* Exercise text *
As the May 15 culmination of the Gaza protests approaches, Israel continues to strive to minimize casualties on both sides while Hamas aims for the opposite.
Since it took control of Gaza, Hamas has failed politically, economically, and militarily, and found itself in search of a new strategy. Its recent decision to lead violent protests along Gaza’s border with Israel indicates the adoption of an approach that seeks to confront Israel below the threshold of war and in an arena in which it has comparative advantages—in this case, it is the fight for global public opinion.
By doing so, Hamas aims to place Israel in a dilemma: to protect its sovereignty and border security Israel must neutralize individuals (some armed and others unarmed) attempting to storm the border at the expense of its international image, while failing to defend its boundaries could result in mass border infiltration and many dead on both sides. However, the IDF has operated with exceptional professionalism, and despite the fog of war it has achieved three important aims: protected the integrity of its border and avoided Israeli civilian and military casualties, minimized the number of Palestinian civilians killed to the extent possible, and prevented escalation to a broader conflict.

* Data excerpt *
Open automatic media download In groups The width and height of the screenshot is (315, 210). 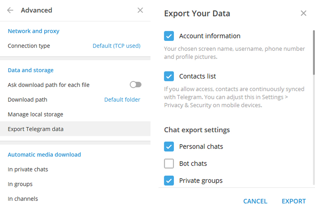click(x=20, y=184)
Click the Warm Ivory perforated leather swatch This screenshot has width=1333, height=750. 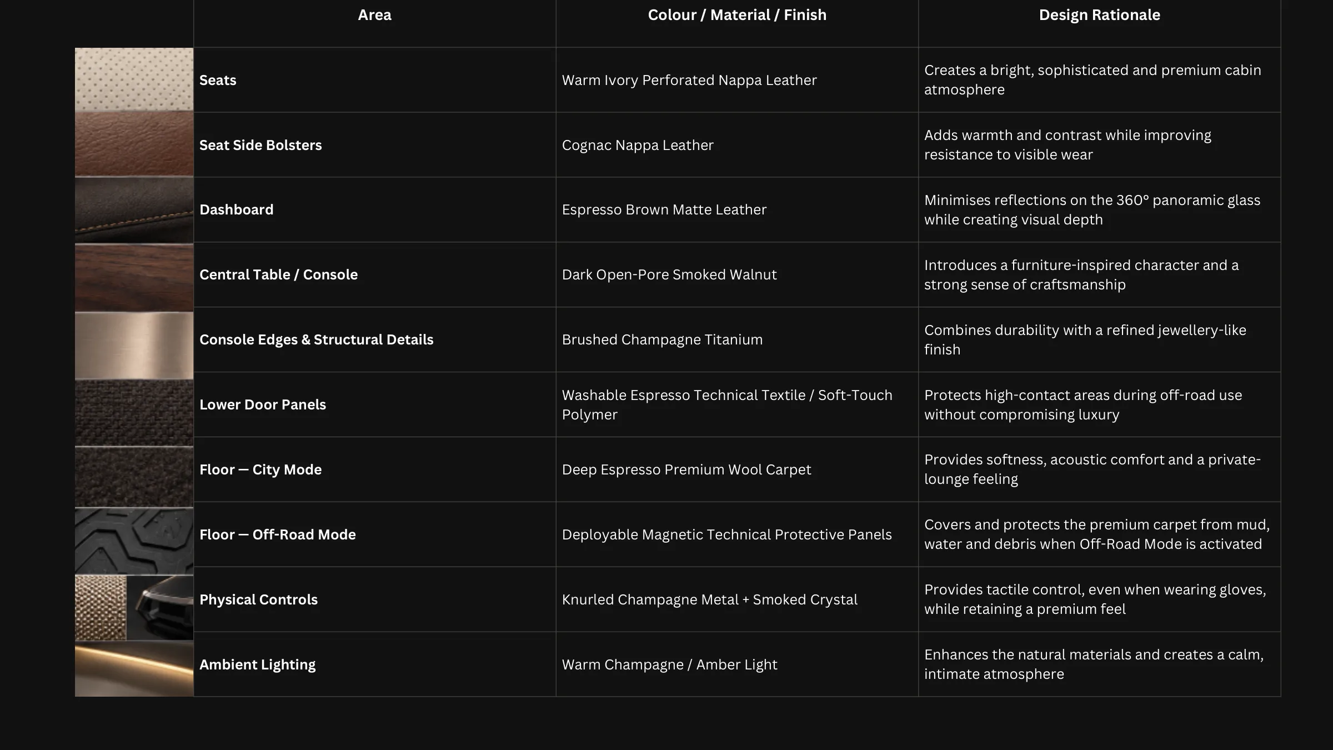[134, 79]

* What needs to be done *
Continue the passage about Hamas and the Gaza border protests, starting right after its final sentence.

* Solved problem *
Unfortunately for both sides, the new Hamas tactic appears to be another cynical ploy by the group to divert attention away from its failures. By heating things up in the struggle against Israel, Hamas aspires to position itself on the forefront of the Palestinian national movement and gain an advantage over its Palestinian Authority (PA) rivals. Therefore, the PA’s negative response to the protests—including a senior PA official calling the protest organizers frauds who send women, children and youths to their deaths—should come as no surprise. The PA official is certainly right about that: Hamas seeking to make political gains by convincing hundreds to attack a border fence protected by armed guards—practically a suicide mission in any part of the world—is despicable.
And it is quite clear that the protests are not about ending the Israeli occupation in Gaza (it ended in 2005), nor were they about improving dire living conditions (recent protests included disrupting the delivery of humanitarian aid by setting fire to the Kerem Shalom border crossing), rather they were about contesting the existence of the State of Israel. Palestinians themselves titled the events “marches of return” to Israel and sought to break down Israeli borders, in essence attempting to alter both the demographic character of the state and destroy something as fundamental as its boundaries. If there was any doubt regarding the ultimate aims of the protests, the plethora of Nazi symbols that protesters displayed allayed them.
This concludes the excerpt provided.